Case Study: The Sabbath Law
God’s Word originally introduces the concept of Sabbath in the creation story. Remember? God worked for 6 days and then rested. The idea of Sabbath as law comes up in Exodus 16, and it is included in the Ten Commandments in Exodus 20.
Remember the Sabbath day and treat it as holy. Six days you may work and do all your tasks, but the seventh day is a Sabbath to the Lord your God. Do not do any work on it—not you, your sons or daughters, your male or female servants, your animals, or the immigrant who is living with you. Because the Lord made the heavens and the earth, the sea, and everything that is in them in six days, but rested on the seventh day. That is why the Lord blessed the Sabbath day and made it holy. – Exodus 20:8-11 CEB
This is the principle: work for 6 days, but dedicate 1 day to rest and worship.
Throughout the Old Testament laws we see more specific ritual laws regarding the Sabbath, such as Exodus 31:2-3:
Do your work for six days, but the seventh day should be holy to you, a Sabbath of complete rest for the Lord. Whoever does any work on the Sabbath will be put to death. Don’t start a fire in any of your homes on the Sabbath day.
Check that out. Violating the Sabbath was a capital offense!
From Paul’s writing, we can see that the Sabbath as a ritual is no longer required:
So don’t let anyone judge you about eating or drinking or about a festival, a new moon observance, or sabbaths.

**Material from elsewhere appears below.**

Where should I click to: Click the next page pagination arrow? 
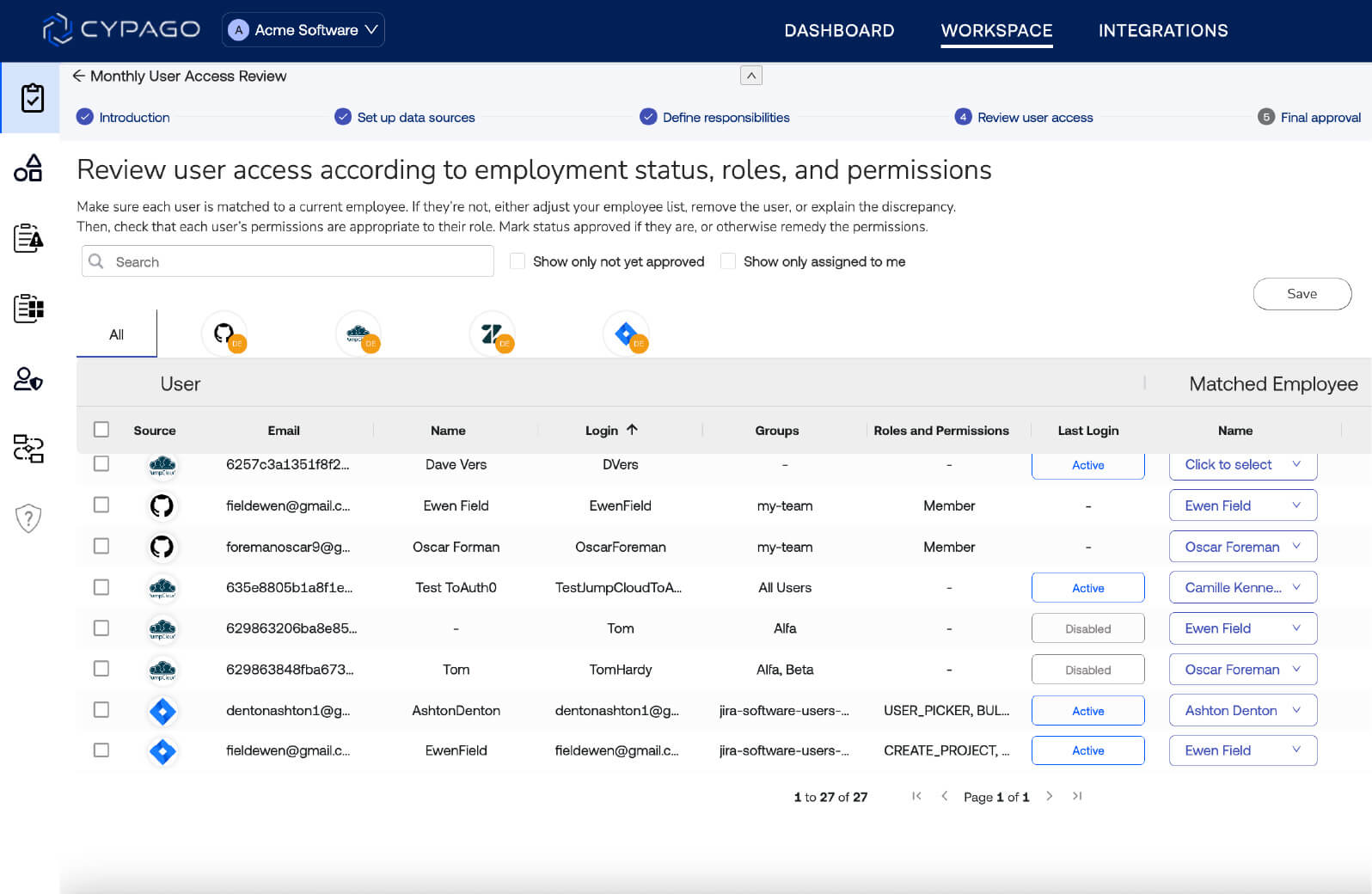pyautogui.click(x=1049, y=796)
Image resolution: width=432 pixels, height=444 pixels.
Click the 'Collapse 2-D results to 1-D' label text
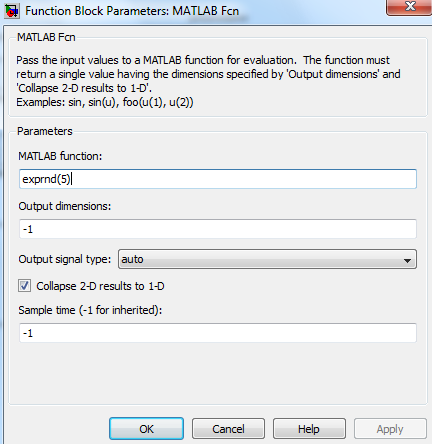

These religious practices are only a shadow of what was coming—the body that cast the shadow is Christ. – Colossians 2:16-17, emphasis mine.
Yet the principle of Sabbath is still relevant and important to us. This is why Jesus, when healing on the Sabbath, doesn’t say that the Sabbath is null and void, but instead says that “The Sabbath was made to meet the needs of people, and not people to meet the requirements of the Sabbath. So the Son of Man is Lord, even over the Sabbath!” (Mark 2:27-28). The Sabbath as a spiritual discipline that God gave us to bless us and as a way to worship him is still important, even though the ritual practices and requirements of the Sabbath are no longer mandatory.